The rest of the metrics lost meaning to me - they fluctuate too much depending on the weather / schedule / other factors. They also do not affect me as much as sleep.
Before this turns rough, philosophical or greedy… it is just related to pretty basic fulfillment of a pretty modest life.
>What metrics do you pay attention to?
About the same. Reading only the headline, I expected business metrics not personal and jotted down the following. It really turned out more personal than anything.
To the extent that I'm working with equipment or material, am I getting a good amount of performance compared to what can be expected within the reasonable range? Is the cost appropriate for the performance?

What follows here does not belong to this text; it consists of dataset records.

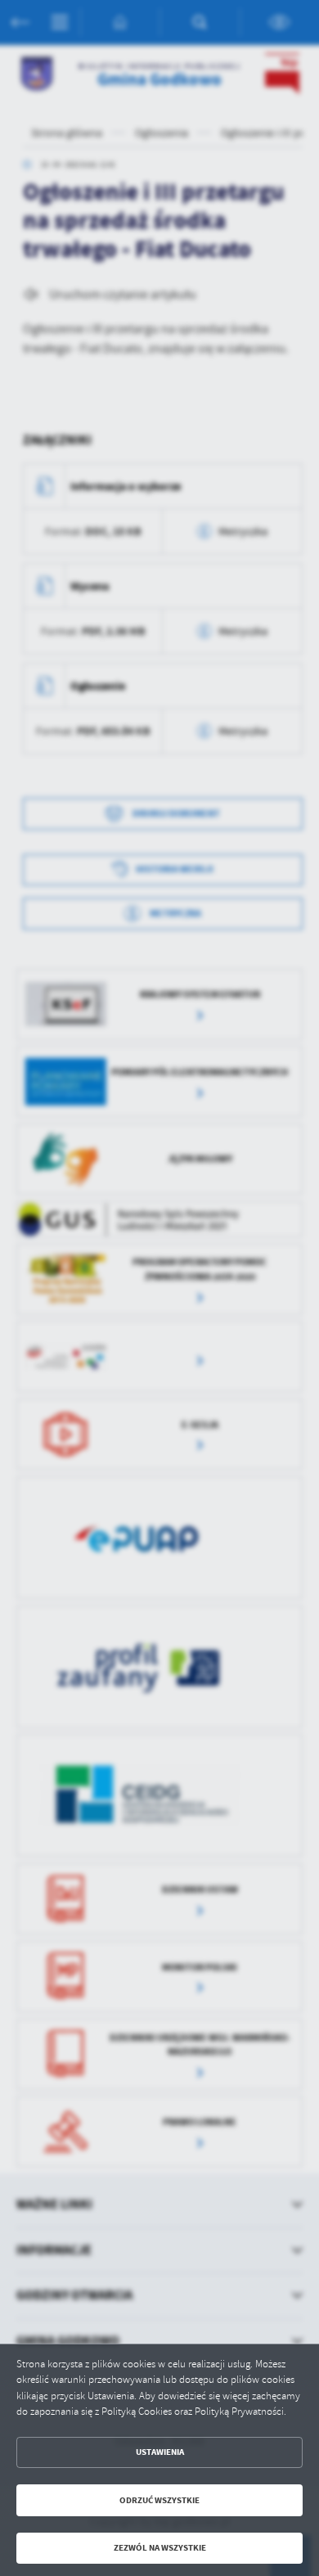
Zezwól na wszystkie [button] (160, 2548)
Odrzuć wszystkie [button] (159, 2500)
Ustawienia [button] (160, 2452)
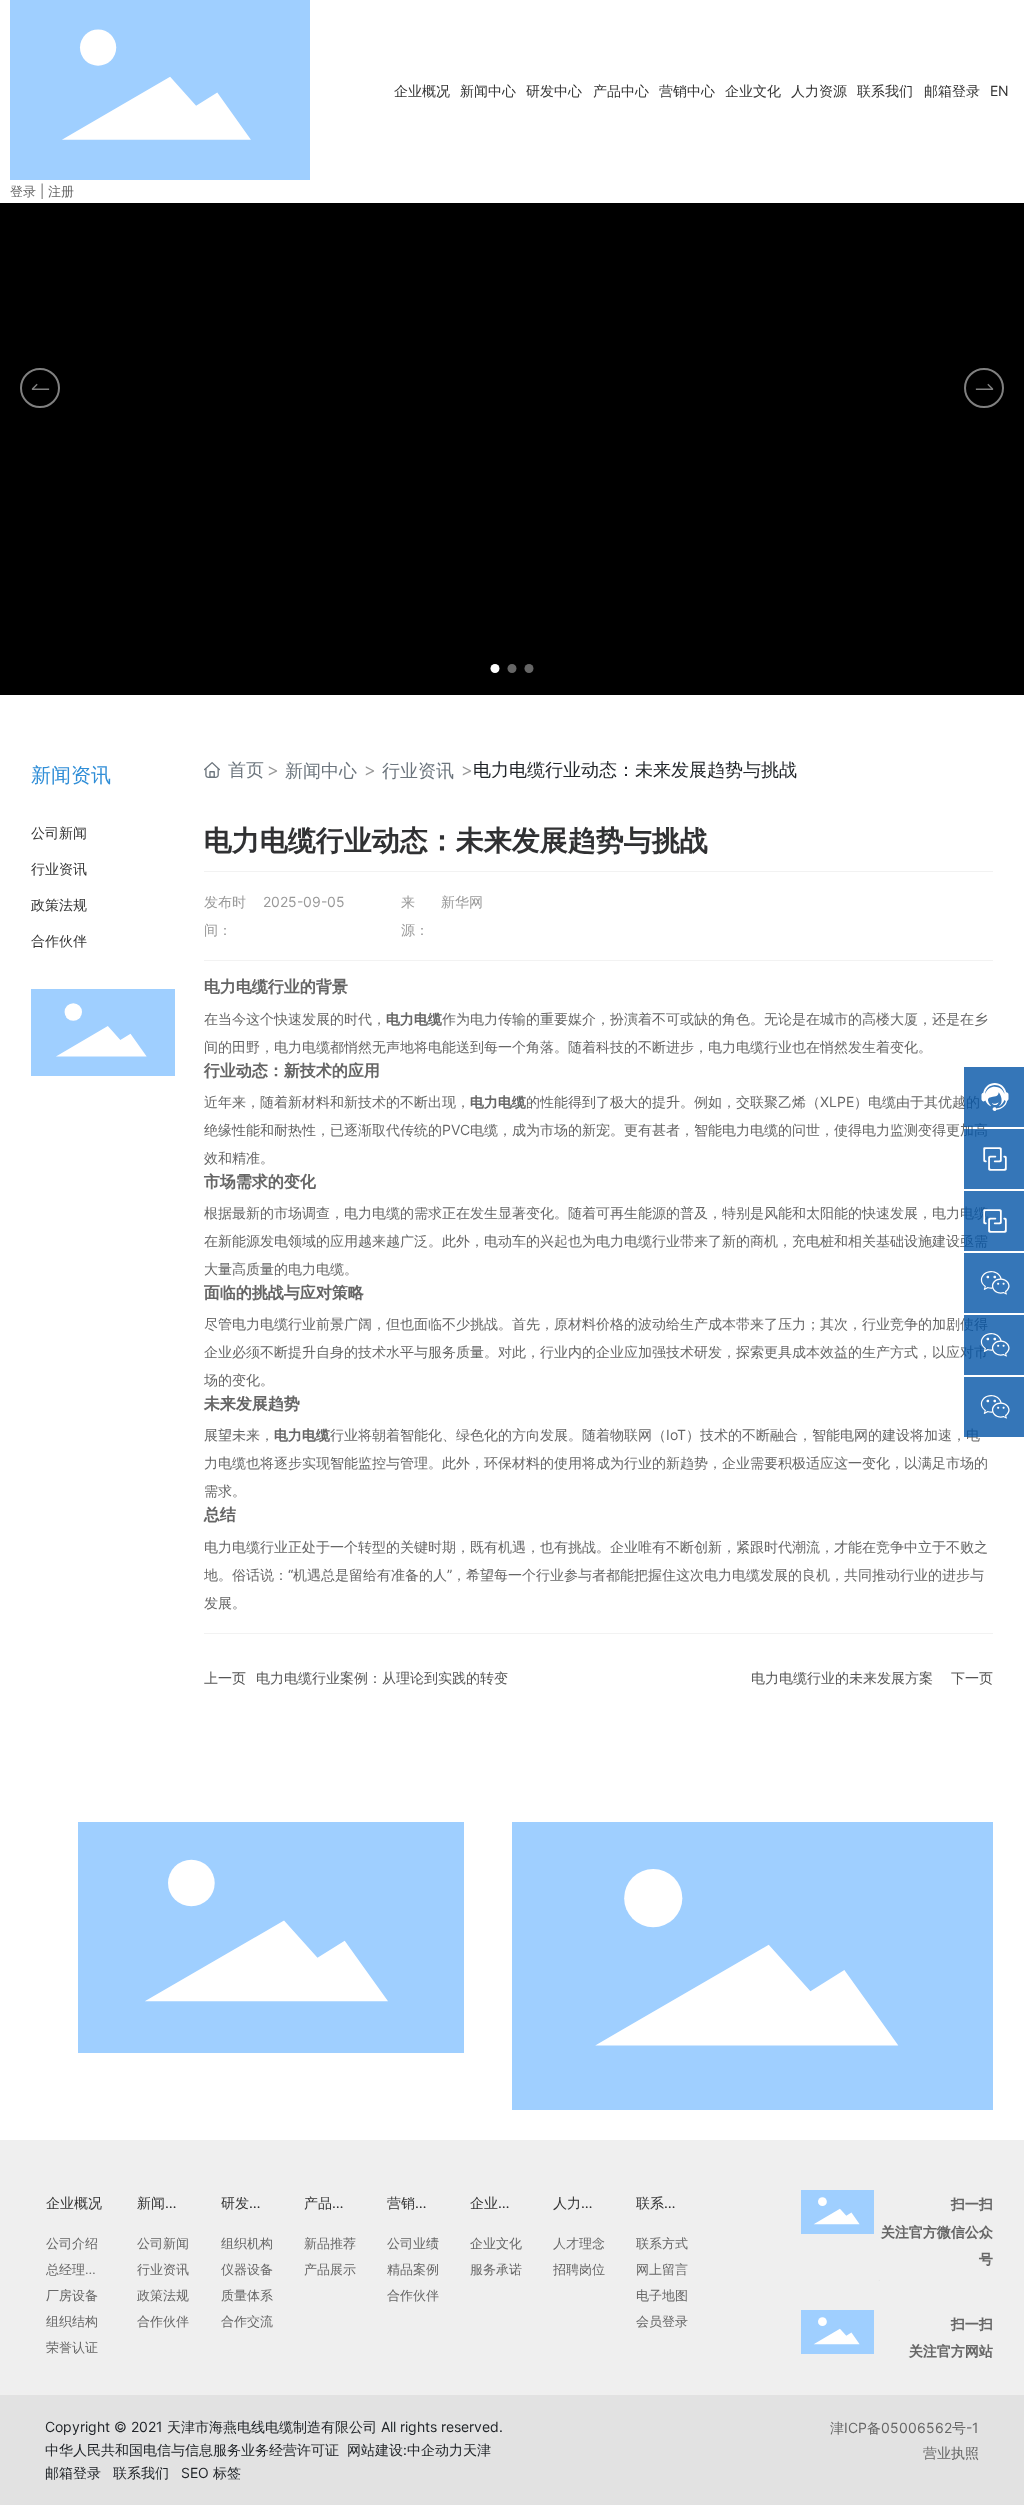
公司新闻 (59, 832)
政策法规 (59, 904)
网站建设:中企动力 (405, 2449)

Same with the people. Am I getting a good amount of value creation or invoiceable activity overall? Once again within the reasonable range.
Same with the clients. Am I giving them their money's worth in ways that sustain or grow operations?
Everyone needs to be enthusiastically capable and involved in pushing the client satisfaction level to the upper end of what's reasonable and keeping it there. Not only to remain within striking distance of the occasional unreasonable requirement.
Everyone needs to be smiling enough for you to hear it in their voice, and the equipment if any needs to be humming along nicely.
- Total value of my investments and savings
- Time spent sleeping
At this time, there is very little else in my life that requires me to change my routine.
- Weight (MyFitnessPal) - on a cut right now, and I'll log progress when it decreases
- Time in VR/calories burned (aiming for 40 mins/250 cals minimum, but typically do significantly more)
- COVID - I'm high risk for a while, so I do a daily LFD
- Donations received on Open Collective
- Sleep - Diet - Exercise - Execution (how well did I did what I should be doing) - Mood - Social (how much did I socialize, spend time with loved ones etc)
The value is:
- During the day I might consider: "what would it take to end this day on a 3 in Diet", for example - When I enter the values for a day, I reflect over what went well/wrong - which can help me improve
Every morning, I get an email with a reminder to fill in my Daily Score for the previous day. It takes 30-60 seconds - sometimes a bit more, if it sets off a chain of thoughts.
It started out a spreadsheet, then I built a simple web-app for it about a year ago.
I often thought about sharing it, but doubt it makes sense without a lot of explanation about the value being in the self-reflection - not the data.
I think the explanations required around the process/reflection makes it too difficult to "market" - so I have put it off.
Honestly - the data analysis and looking back - has taught me pretty very little I did not already know.
Yes, I can observe that some metrics almost always align, because exercising makes me more aware of my diet (not wanting to "waste" the effort made at the gym) - and that my mood and productivity are closely aligned as well.
I wish I could say I gained some big insight from looking back at the data, but really it is mostly jsut about the forced reflection here and now.